Une musque de Biscaye tells the story of a knight attempting to seduce a shepherdess from Biscaye, whose language he cannot understand. Here Josquin's music takes the popular tune (known from several other settings, among them four mass cycles) and treats it in canon at the fourth between the two upper voices; and for a short while all four voices are in pure canon. In Je sey bien dire he takes what must be another popular tune (though this one is not otherwise known), puts it in the tenor in the middle of the texture and builds around it a counterpoint of truly bewildering complexity and rhythmical intricacy.

With La bernardina we encounter a piece a little like Ile fantazies de Joskin and La plus de plus but with the crucial difference that it can certainly never have carried text. That is to say that its form shows none of the articulation points that characterize any setting of poetry: this is pure musical fantasy.

So is the next piece, A l'heure que je vous p.x., as it is labelled in its only source. What on earth the title could mean, nobody has yet attempted to explain. But the music is clear enough, built within two outer voices that are in pure canon at the unusual interval of a ninth. Technically, this is not as hard as it may sound, not least because Josquin runs those canonic voices essentially in parallel tenths throughout, though the result has a dazzling range of musical ideas.

But in terms of producing unexpected and strange music, there is perhaps nothing to match Helas madame: it looks like a song; and its lines work precisely like those of a song; but the extended musical form is quite unlike that of any other secular song in the fifteenth century. Once again, we have no text in any of the four fifteenth-century sources that contain it; and it looks very much in this case as though the strange form was driven by a poem; but it is very hard indeed to imagine what form that poem could have had, and it is impossible to find a poem among the literary sources of the time that could match this music. Once again, then, Josquin presents us with an insoluble mystery.

Si J'ay perdu mon amy is the kind of tune used many times by francophone composers of the early sixteenth century. lt tells the story of a lady who has lost her lover but laments the loss in such apparently cheerful terms that she is plainly happy to be able to start again with a new lover. Both the three-voice and the four-voice settings ascribed to Josquin betray this unmistakable joviality throughout.

But nobody can guess the mood of Josquin's little setting of the L'homme armé melody. Two of his most magnificent achievements are mass cycles on this melody, glittering works that show his virtuosity and resource at every turn. Here, though, he seems almost to be resisting show of any kind. Of the various commentators over the years, Gustave Reese called it 'gay', Richard Taruskin called it 'fun', Edward Lowinky called it 'singularly unattractive' whereas August Wilhelm Ambros (1868) called it 'unerquicklich und trocken, zum Glücke sehr kurz'. In this performance it is treated as a basis for improvisation.

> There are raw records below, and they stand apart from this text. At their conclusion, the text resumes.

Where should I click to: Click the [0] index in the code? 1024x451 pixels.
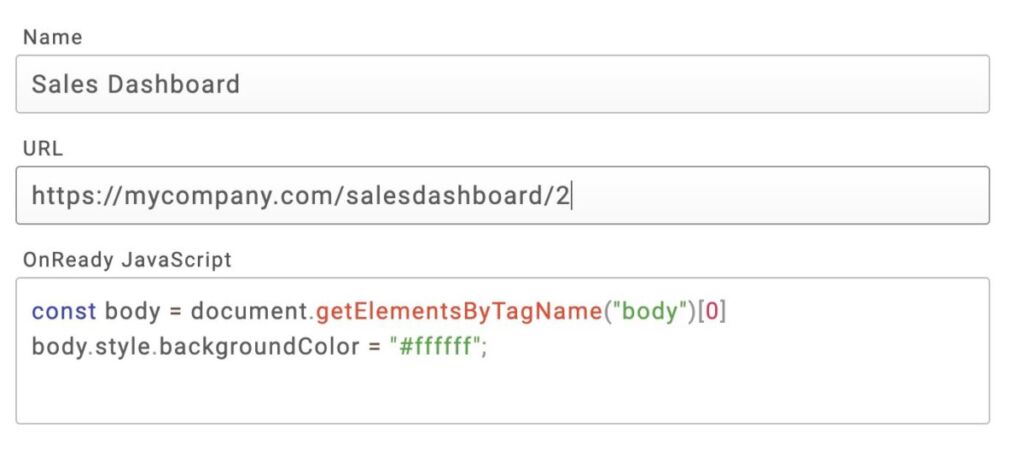click(711, 311)
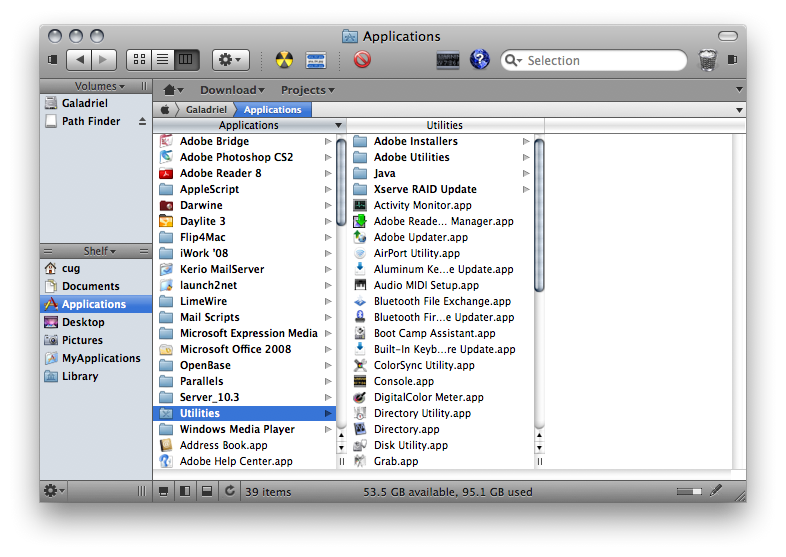Eject the Path Finder volume
The width and height of the screenshot is (786, 557).
tap(141, 121)
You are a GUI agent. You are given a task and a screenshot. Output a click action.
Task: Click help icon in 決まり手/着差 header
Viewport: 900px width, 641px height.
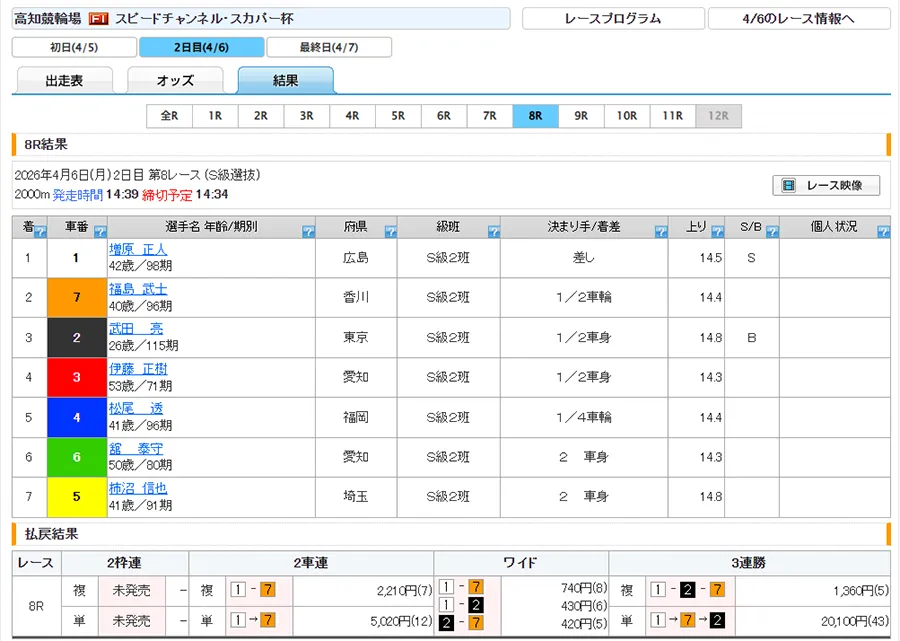(660, 232)
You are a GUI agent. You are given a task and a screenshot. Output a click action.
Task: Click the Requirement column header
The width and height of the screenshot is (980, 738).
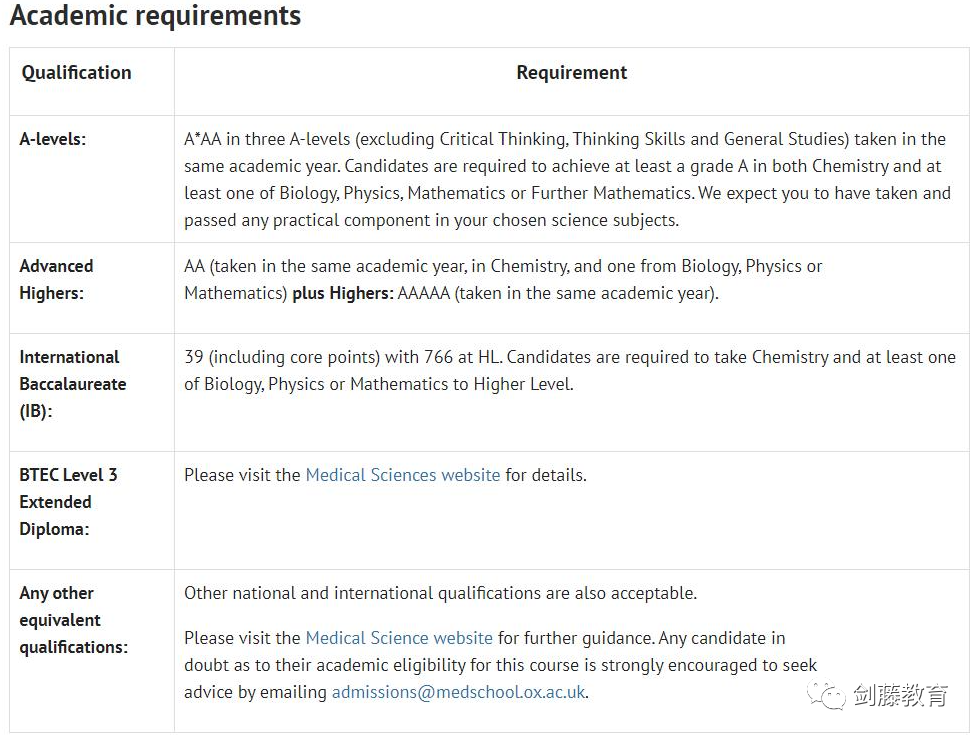[571, 72]
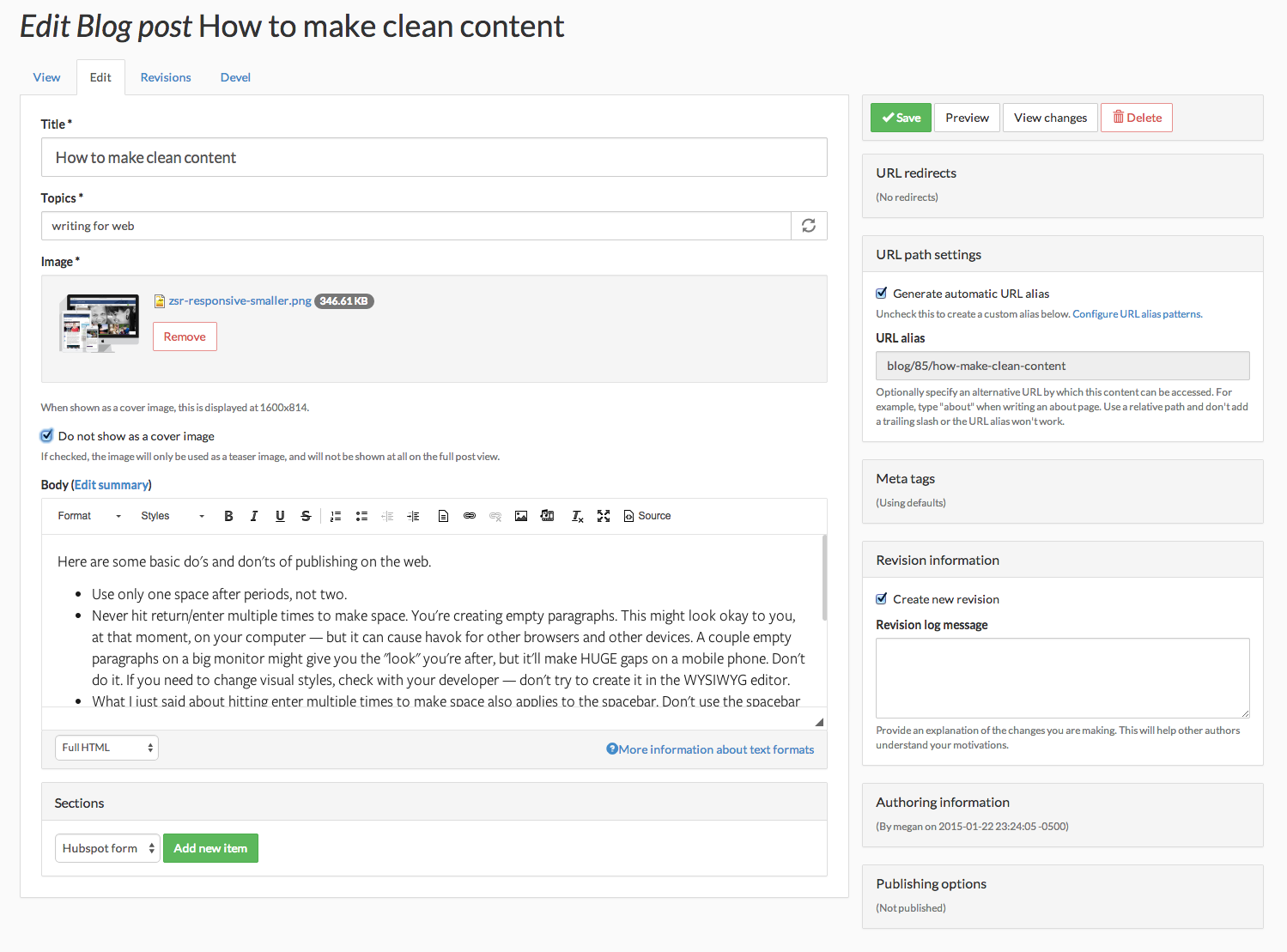The width and height of the screenshot is (1287, 952).
Task: Click the Remove Format icon
Action: tap(576, 516)
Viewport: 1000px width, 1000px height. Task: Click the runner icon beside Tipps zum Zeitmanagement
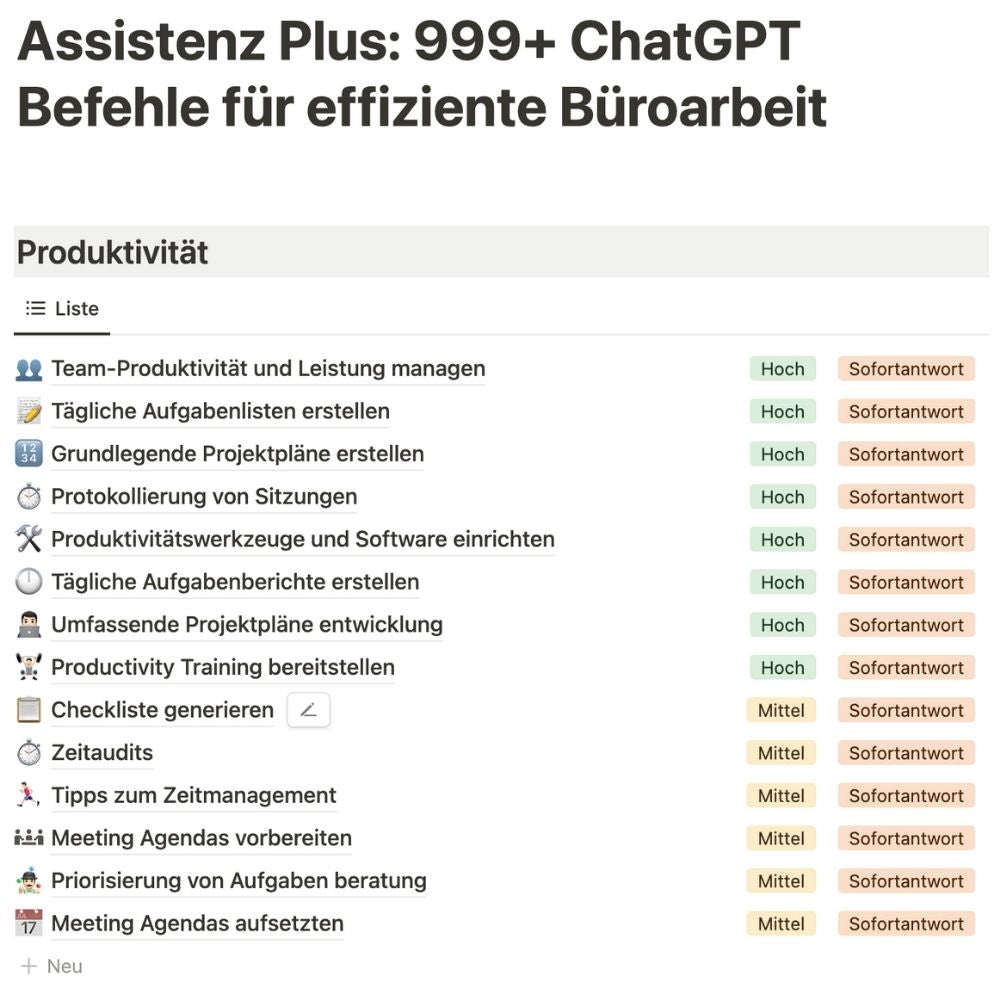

The next two pieces are among his earliest songs. Cela sans plus probably began life with a full rondeau text that happens not to have survived, though its immaculate counterpoints make it work magically as an instrumental ensemble piece. Adieu mes amours was one of Josquin's most successful works and the first of his works to achieve true international fame: it began life as a combinative chanson, with a full rondeau text in the discantus and a popular song distributed between the two lowest voices; and then, like so many of his works, it found its way into the international instrumental repertory, being printed for the last time in Benedict de Drusina's lutebook of 1556, some eighty years after it had been composed.